The clinic was in a small but comfortable sound-damped room. Soft
drinks were served. Nice informal atmosphere, not any significant
pressure to buy, although they did circulate a flyer of "tonite-only
demo prices" (by the way, I hope none of you out there really believe
that they wouldn't give you those prices if you came in, say next
Tuesday!!!).
On display were: D-50, D-10, D-20, D-110, MT-32, S-550, MC-500 Mark I,
M-160 and a P-330.
The talk was divided into 3 segments based on Roland's 3 sound
generation techniques.
The first section was on Structured Adaptive Synthesis, which is the
technology Roland uses in its digital piano synths.

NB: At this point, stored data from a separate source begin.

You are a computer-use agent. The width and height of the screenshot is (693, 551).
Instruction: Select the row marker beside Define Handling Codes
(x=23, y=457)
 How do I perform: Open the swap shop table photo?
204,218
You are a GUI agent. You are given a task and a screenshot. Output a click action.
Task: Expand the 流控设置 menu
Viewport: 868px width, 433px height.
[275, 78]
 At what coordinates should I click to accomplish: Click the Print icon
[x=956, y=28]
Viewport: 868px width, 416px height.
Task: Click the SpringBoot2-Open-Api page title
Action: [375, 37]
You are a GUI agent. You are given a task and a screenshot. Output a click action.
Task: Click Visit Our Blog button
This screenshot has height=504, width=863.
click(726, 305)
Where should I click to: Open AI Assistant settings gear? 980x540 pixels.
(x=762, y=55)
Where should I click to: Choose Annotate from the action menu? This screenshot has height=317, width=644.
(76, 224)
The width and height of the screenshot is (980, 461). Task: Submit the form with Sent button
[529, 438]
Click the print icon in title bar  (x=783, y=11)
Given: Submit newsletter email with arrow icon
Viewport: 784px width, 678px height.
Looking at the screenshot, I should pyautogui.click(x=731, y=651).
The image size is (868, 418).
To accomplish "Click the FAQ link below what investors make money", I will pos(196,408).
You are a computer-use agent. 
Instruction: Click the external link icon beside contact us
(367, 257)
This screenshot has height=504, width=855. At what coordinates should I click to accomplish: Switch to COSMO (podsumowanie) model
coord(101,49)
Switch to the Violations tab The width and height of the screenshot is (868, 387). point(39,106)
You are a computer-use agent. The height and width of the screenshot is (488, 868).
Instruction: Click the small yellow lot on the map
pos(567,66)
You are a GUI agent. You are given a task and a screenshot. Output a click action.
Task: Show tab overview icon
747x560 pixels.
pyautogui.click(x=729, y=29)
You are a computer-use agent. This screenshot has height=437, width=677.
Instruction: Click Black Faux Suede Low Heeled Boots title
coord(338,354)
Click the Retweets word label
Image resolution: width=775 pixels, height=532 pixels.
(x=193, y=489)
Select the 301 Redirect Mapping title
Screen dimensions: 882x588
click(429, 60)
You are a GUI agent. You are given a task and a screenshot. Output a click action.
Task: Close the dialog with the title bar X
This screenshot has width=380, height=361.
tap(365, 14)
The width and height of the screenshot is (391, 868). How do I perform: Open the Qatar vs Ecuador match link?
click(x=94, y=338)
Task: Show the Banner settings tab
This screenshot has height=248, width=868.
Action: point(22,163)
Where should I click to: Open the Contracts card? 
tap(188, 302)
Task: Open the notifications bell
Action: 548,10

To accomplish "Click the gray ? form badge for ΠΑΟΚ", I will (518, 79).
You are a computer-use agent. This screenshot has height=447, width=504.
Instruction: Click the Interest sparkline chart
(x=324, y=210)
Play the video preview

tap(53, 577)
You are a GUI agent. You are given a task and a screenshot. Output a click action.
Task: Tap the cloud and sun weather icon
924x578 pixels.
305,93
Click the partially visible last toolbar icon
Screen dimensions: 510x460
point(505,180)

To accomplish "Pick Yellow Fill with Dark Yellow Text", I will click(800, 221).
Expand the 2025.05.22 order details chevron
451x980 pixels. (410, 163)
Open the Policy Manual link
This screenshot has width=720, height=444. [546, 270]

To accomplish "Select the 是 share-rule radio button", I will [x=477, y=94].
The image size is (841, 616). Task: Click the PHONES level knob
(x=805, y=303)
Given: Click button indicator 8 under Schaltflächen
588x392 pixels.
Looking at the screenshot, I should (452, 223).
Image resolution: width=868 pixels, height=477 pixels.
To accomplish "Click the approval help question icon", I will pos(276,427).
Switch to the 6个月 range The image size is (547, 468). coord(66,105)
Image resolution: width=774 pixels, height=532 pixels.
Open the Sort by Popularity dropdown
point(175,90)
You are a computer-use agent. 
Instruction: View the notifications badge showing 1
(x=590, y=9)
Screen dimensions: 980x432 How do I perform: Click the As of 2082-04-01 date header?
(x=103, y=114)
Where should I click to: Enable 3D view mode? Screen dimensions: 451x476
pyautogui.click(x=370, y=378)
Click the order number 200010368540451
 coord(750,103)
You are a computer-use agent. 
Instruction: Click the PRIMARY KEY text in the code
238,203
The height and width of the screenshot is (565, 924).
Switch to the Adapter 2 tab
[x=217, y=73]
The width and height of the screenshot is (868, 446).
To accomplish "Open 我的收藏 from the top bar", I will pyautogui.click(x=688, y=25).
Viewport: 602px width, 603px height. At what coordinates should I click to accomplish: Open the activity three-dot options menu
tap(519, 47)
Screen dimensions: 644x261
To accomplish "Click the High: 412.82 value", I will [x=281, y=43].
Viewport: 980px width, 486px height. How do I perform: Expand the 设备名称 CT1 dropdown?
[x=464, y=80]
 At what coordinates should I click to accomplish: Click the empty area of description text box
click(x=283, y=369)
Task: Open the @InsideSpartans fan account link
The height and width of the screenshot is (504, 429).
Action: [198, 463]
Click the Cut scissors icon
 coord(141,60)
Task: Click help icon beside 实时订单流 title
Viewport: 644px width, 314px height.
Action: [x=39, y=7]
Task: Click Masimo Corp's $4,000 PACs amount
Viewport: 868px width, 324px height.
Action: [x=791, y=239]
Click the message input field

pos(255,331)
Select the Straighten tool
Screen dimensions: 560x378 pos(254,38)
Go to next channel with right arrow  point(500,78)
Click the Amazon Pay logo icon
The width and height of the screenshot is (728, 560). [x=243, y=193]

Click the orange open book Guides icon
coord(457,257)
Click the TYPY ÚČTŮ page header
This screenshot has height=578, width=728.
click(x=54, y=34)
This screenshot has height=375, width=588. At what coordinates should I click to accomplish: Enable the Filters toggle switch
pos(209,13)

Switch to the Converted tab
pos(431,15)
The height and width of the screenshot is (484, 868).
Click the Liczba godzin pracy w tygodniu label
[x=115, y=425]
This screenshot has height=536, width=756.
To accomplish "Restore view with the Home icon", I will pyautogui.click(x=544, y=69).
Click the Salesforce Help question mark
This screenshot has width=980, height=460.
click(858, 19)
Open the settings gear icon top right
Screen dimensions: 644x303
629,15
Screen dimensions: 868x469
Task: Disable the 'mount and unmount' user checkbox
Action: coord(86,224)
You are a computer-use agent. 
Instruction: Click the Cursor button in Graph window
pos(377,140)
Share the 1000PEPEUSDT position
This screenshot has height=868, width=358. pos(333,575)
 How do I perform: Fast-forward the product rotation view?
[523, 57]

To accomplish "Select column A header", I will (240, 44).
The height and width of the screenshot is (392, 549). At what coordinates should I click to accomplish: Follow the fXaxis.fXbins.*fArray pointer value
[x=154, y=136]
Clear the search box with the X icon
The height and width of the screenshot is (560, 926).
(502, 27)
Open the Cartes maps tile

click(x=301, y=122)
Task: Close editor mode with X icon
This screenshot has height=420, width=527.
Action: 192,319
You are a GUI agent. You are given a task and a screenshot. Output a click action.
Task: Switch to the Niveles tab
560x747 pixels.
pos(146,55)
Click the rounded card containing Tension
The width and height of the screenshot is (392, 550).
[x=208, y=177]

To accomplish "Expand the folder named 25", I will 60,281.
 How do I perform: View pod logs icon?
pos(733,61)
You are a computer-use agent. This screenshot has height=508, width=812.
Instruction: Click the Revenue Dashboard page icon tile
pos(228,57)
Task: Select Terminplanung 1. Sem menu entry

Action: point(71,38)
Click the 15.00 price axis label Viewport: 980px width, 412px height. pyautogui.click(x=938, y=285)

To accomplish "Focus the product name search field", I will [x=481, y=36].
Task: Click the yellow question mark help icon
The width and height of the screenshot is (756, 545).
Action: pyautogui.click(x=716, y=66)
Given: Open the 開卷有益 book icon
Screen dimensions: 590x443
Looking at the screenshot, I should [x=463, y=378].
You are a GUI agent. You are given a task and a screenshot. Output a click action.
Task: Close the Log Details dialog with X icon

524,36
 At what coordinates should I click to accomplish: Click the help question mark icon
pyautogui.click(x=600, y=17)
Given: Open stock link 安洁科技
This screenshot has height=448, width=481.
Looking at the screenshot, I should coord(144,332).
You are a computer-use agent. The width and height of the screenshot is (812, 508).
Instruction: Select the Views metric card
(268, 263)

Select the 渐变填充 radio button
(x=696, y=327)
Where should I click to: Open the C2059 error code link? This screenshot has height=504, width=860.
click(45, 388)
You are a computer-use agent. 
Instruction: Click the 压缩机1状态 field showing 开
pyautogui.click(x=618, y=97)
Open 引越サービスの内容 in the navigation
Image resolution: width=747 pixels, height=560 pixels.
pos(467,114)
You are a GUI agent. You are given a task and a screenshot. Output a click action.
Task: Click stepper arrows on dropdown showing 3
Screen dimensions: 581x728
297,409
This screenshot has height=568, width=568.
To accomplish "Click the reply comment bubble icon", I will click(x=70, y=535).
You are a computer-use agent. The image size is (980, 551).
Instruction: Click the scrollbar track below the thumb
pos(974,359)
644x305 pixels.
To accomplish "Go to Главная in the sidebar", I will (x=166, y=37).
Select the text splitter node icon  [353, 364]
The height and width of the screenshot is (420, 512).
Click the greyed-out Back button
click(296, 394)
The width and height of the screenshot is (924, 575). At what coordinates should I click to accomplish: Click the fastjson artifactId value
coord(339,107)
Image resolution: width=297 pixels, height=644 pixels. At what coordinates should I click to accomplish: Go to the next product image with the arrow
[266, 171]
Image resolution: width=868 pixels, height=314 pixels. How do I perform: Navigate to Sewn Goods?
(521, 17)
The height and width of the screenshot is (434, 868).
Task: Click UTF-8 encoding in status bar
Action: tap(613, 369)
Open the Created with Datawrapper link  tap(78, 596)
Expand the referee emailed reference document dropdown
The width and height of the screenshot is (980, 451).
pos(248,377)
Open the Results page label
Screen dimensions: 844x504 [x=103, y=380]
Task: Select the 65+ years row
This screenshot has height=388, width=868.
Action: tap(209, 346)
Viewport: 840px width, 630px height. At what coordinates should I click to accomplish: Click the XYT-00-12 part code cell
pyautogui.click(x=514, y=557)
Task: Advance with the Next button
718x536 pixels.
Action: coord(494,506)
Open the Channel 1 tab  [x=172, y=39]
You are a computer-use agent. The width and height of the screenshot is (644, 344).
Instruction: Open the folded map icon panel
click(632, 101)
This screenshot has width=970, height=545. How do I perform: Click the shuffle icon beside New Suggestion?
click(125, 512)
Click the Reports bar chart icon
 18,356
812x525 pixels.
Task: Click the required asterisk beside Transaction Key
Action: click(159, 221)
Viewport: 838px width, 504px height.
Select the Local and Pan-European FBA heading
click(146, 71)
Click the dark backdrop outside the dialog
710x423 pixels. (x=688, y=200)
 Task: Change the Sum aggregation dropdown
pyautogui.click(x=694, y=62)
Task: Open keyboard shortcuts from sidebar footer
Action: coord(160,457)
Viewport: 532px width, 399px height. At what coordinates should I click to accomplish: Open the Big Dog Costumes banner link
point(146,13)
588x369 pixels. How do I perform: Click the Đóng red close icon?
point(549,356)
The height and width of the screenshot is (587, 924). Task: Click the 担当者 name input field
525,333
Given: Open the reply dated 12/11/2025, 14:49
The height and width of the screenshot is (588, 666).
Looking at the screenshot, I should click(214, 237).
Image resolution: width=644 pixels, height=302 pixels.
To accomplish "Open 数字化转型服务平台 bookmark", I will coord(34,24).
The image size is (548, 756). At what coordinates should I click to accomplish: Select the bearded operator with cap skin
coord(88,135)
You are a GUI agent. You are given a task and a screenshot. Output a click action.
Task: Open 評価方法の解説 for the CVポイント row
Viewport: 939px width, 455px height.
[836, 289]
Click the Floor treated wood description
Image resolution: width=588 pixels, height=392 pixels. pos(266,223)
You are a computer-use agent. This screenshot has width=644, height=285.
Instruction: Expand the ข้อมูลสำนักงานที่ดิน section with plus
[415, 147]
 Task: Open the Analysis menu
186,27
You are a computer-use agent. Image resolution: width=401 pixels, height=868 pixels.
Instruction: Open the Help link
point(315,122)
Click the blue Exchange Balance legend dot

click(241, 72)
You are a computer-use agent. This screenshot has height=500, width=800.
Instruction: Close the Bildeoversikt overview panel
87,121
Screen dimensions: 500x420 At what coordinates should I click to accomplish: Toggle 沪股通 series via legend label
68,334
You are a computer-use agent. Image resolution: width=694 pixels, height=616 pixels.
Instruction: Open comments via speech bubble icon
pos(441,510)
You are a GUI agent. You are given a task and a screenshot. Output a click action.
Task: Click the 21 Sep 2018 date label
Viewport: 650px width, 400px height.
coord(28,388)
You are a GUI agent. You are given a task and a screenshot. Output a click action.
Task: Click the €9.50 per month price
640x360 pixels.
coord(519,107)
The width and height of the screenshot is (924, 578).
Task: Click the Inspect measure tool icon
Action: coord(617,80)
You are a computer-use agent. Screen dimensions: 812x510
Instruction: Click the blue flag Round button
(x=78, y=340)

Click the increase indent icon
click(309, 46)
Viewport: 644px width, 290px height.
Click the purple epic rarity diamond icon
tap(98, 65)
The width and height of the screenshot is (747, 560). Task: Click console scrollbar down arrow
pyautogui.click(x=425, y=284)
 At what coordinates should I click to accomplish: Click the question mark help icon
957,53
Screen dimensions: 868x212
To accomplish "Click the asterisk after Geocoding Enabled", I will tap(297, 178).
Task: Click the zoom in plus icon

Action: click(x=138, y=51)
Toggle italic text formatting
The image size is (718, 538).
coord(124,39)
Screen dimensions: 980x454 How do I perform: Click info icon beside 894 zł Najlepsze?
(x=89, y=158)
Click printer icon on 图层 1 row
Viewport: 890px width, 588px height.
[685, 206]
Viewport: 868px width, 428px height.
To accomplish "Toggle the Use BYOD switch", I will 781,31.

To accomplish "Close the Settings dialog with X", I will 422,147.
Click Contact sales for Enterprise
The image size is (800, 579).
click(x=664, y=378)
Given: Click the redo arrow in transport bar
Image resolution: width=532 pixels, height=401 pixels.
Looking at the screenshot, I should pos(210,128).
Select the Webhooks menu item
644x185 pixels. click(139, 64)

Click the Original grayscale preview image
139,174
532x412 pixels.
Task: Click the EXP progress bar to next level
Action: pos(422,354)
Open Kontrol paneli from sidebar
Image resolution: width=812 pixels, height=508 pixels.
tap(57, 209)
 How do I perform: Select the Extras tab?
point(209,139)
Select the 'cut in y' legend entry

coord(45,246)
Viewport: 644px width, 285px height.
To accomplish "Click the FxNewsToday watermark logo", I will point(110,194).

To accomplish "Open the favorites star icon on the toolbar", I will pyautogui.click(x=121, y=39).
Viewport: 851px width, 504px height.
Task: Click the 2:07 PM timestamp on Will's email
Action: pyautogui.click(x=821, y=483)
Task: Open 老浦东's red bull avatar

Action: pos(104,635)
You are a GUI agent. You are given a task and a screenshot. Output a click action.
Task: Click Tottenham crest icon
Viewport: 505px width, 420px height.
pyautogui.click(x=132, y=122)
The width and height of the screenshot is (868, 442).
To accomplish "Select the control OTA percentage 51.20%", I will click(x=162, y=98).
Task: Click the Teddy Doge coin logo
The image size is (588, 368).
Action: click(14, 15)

The big news here
was the P-330, a follow-on to the MKS-20. It costs about 2/3's the
ORIGINAL price of the MKS-20 and is pretty much identical except that
it has a two band EQ (instead of 3), a MIDI overflow to gang P-330's
(and MKS-20's) together for more voices, a programmable release time
and you can stack chorus sounds. It's also a single rack space tall,
whereas I believe the MKS-20 was at least 1.5.
The SA demo was a MC-500 sequence which was Chick Coreas first
noodlings on an RD-1000. That is, it is what he played when he
first sat down to try it out. Pretty interesting stuff. You can
hear him go thru the patch changes and listening to individual notes as
well as some free-form improvisation.
The next area covered was sampling technology. Chuck stuck mostly
to the S-50, S-330 and the S-550. This seemed to annoy some of
the S-10, S-20, and S-220 owners in the audience as there seemed to
be lots of questions about "my S-10...?"
One area of confusion was clarified: the S-550 is *NOT* the S-50 in a
rack mount. The software is significantly different. The S-330
however could be described as a cut-down S-550. It runs the same
software.
Roland has released an MC-500 like sequencer as a software option for
the S-50. A similar program will be available for the S-550 and S-330
in the late-summer/early fall timeframe. It's rumored to be an MC-500
that uses the video interface to give you PC-like features. Should
be interesting.
It was very pleasing to know that if I want a better sequencer for
particular things, I *still* don't have to buy a PC. I can just
use my sampler, and what's more is that you can still use the sampler
while running the sequencer!!! Gee! No GTE... err Roland.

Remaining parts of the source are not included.